“Our protection was speed and we used it,” McGee said of intelligence gathering missions in Vietnam.
McGee turns 100 on Dec. 7. He earned his Tuskegee Airman pilot’s wings on June 30, 1943. Drafted when he was a sophomore at the University of Illinois, he’s one of nine living Tuskegee pilots who flew combat missions. Over the course of a 30 year military career spanning three wars, McGee flew 409 fighter combat missions, more than any other U.S. serviceman.

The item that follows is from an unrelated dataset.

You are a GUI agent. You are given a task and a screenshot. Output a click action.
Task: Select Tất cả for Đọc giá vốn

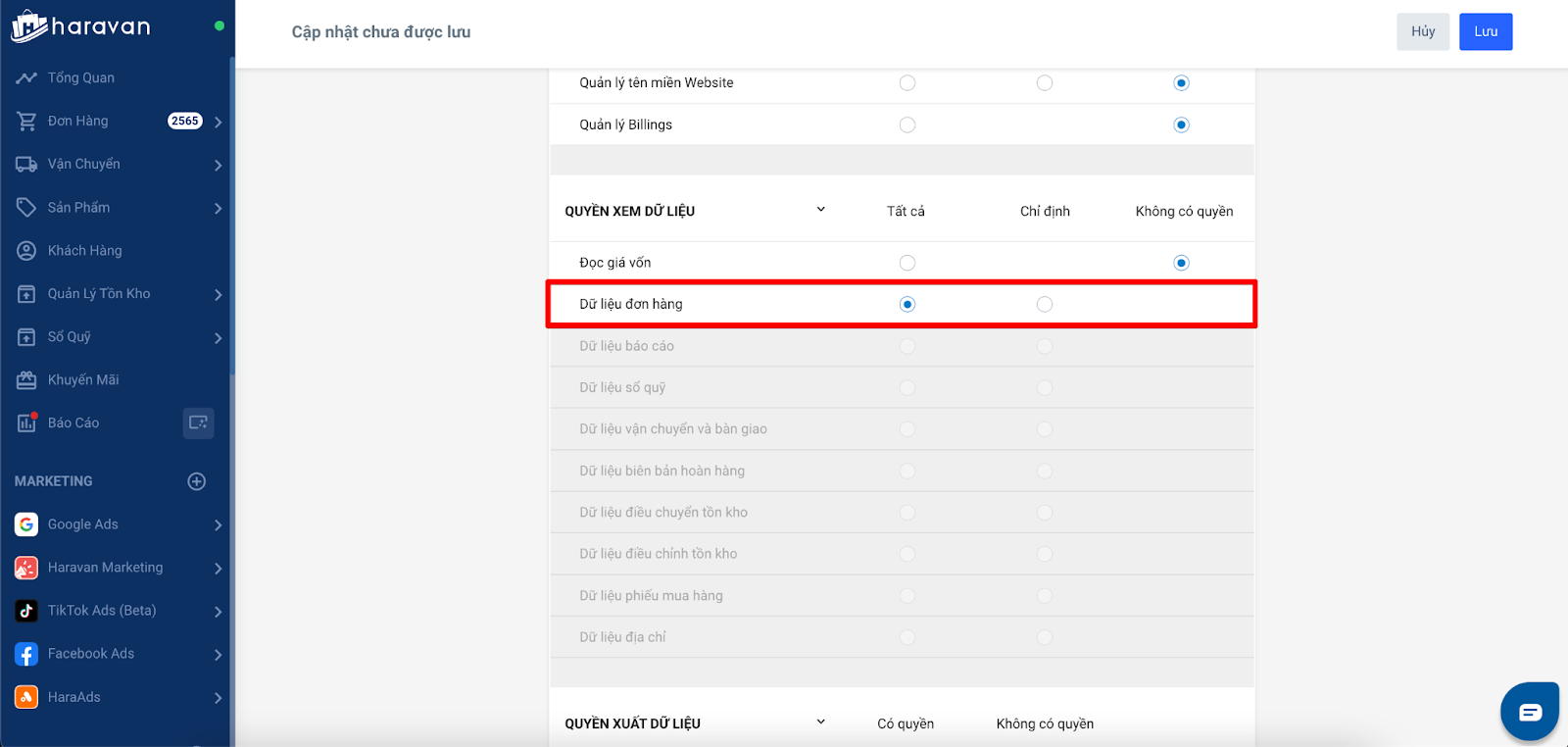pos(907,263)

Serving in Italy in 1944, McGee held the rank of Captain; in Korea in 1951 he was a Major; in Vietnam in 1968 he was a Lt. Colonel; at Richards-Gebaur Air Force Base in Kansas City, Kansas, McGee served as a Colonel in 1972.
Now in 2019, a rank McGee proudly remembers is that of Boy Scout.
“If everybody lived by the Scout oath and the 12 Scout laws, we would have a different country for sure,” McGee said. “It’s important that we don’t give up hope. If you give up hope on anything, you’re lost.”
Best development in 100 years?
Of all the changes McGee has witnessed, he’s most impressed by “the advancement of technology and where that’s taking us.”
McGee worries some schools aren’t keeping youngsters up to date about technology and its potential. He describes telling middle school kids about planes in the future that may go from New York to Tokyo in 1 1/2 to two hours once the structure of airplane bodies is stronger and fuel challenges are figured out.